During Argentina's dictatorship, pregnant women detained by the military were often killed after giving birth and their babies stolen to be raised by military families.

Astiz was allegedly part of a "task force" operating in the infamous Navy School for Mechanics, or ESMA, in the campaign against leftist guerrillas and suspected sympathizers.

An estimated 15,000 to 30,000 suspected dissidents were killed or disappeared during the 1976-1983 dictatorship.

Astiz boasted to an Argentine magazine in 1998 that he was "the best-trained man in Argentina to kill journalists and politicians."
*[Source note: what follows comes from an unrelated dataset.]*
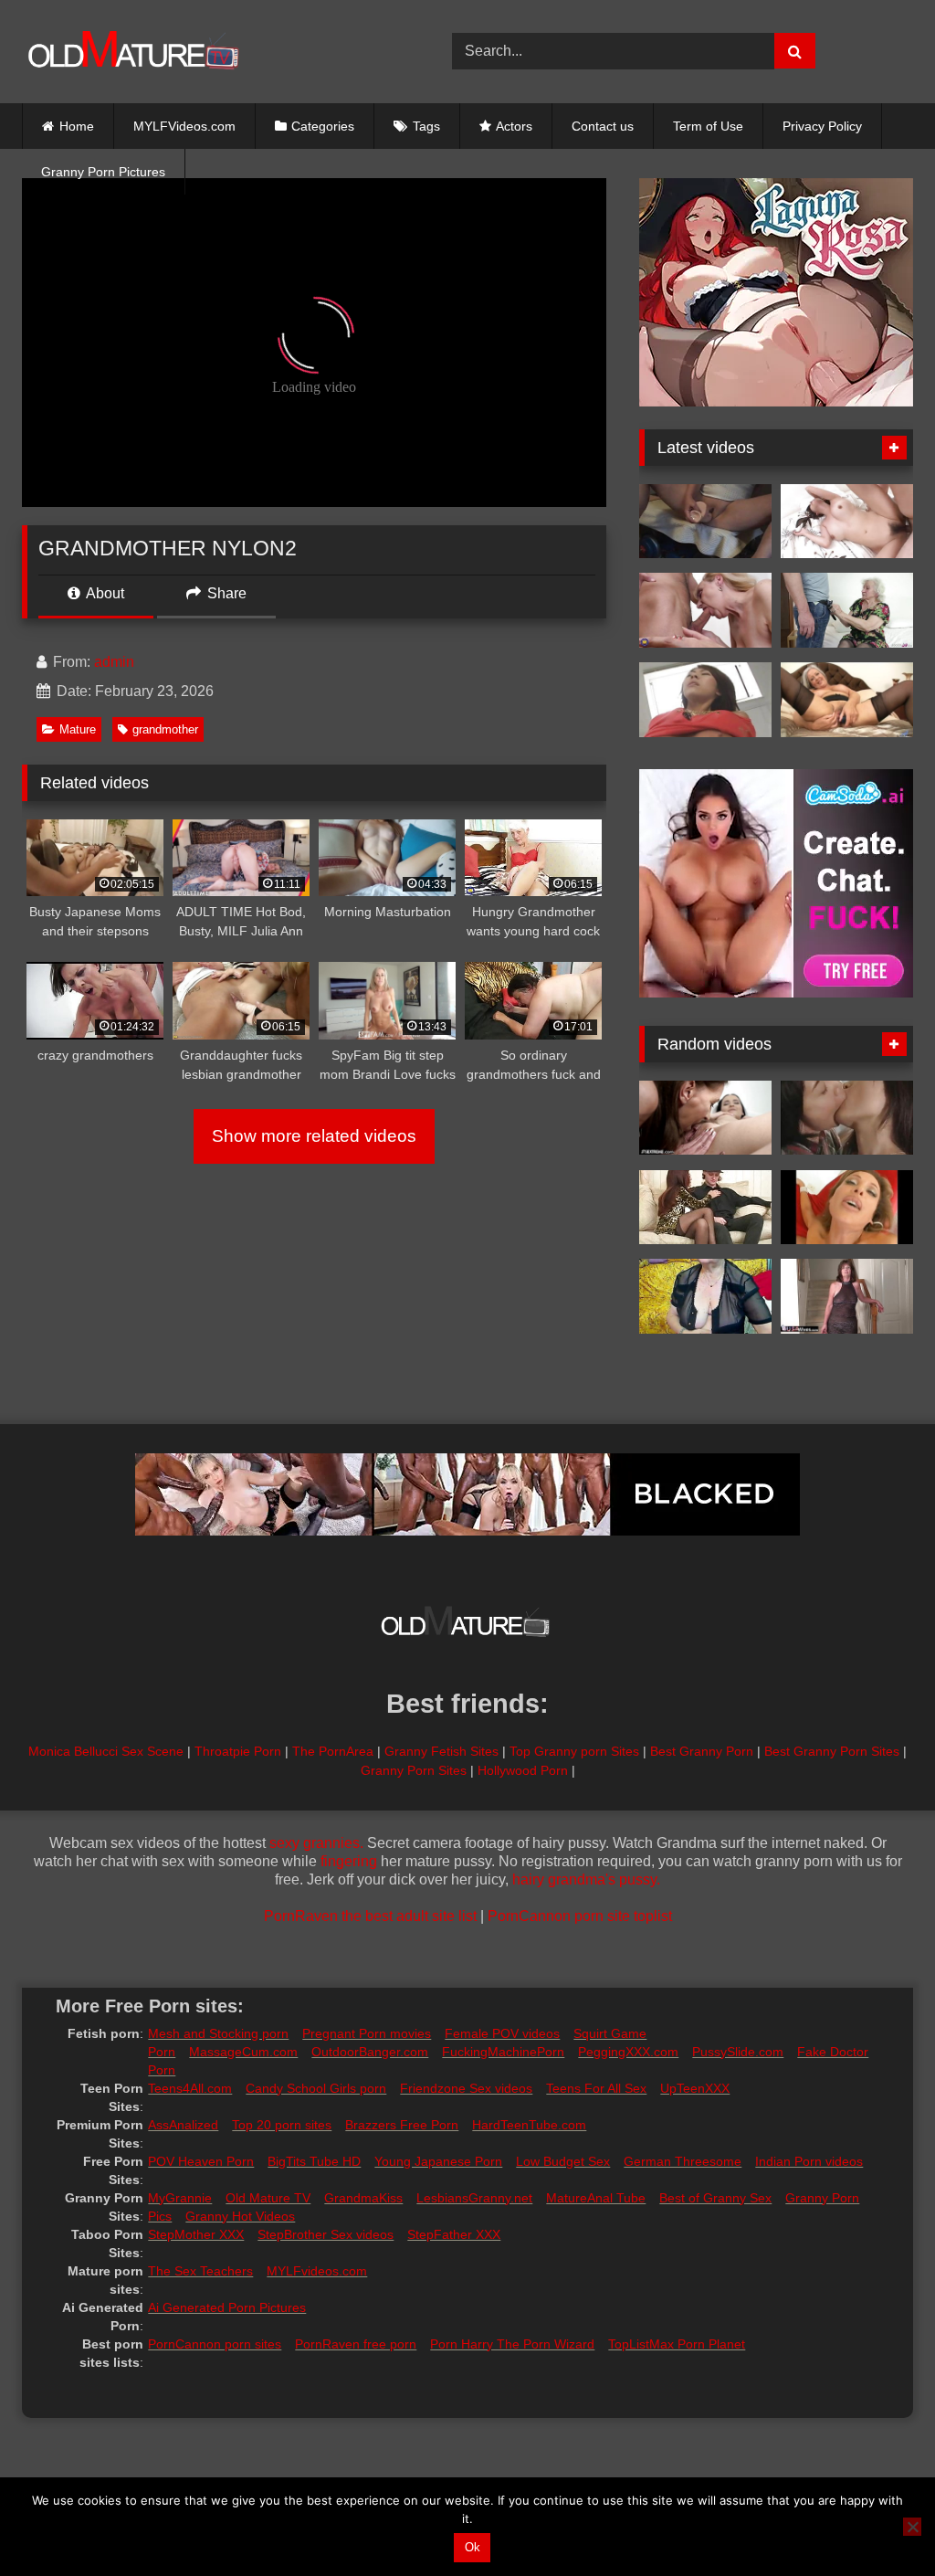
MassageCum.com (243, 2051)
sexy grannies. (316, 1843)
"I'm not sorry for anything," he said in the interview. He was later given a three-month suspended jail term for speaking out in support of the human rights abuses during the Dirty War.

The son of Angela Aieta, Dante Gullo, who as a Peronist Party activist was detained during the dictatorship, welcomed the news: "This is very emotional for me. My mother's case has been the focal point of my life for the last 25 years."

Sweden, France may ask for extradition

Astiz infiltrated the rights group Mothers of the Plaza de Mayo in the 1970s and allegedly led the death squad that kidnapped and killed its founder and 11 other people. He is accused of the murder of two French nuns and a 15-year-old Swedish girl.

Argentina compensated Swedish teen Dagmar Hagelin's father last year with an undisclosed sum. She was abducted by an ESMA squad believed to have mistaken her for another target. Her body was never found but Astiz is wanted by Swedish courts for her kidnapping and murder.

"A preliminary investigation is under way to determine whether a full-scale inquiry should be launched," Swedish Public Prosecutor Thomas Lindstrand told Reuters in Stockholm.

"It's almost 25 years since these events took place," he added. Under Swedish law, charges for crimes like kidnapping can be pressed up to 25 years after the alleged incident.

Ragnar Hagelin told Argentine radio he was "very happy" but also cautious since it had yet to be determined whether the arrest could lead to Astiz's extradition.

Astiz narrowly escaped extradition to France in 1982 after he surrendered to British troops in the Falklands War. In 1990 a French court sentenced him in absentia to life in prison.

"The lawyers for the families (of the French nuns) have immediately asked the French judicial authorities to do everything necessary to make sure A. Astiz be arrested on the back of the Interpol arrest warrant issued by France more than 10 years ago," French lawyers said in a statement.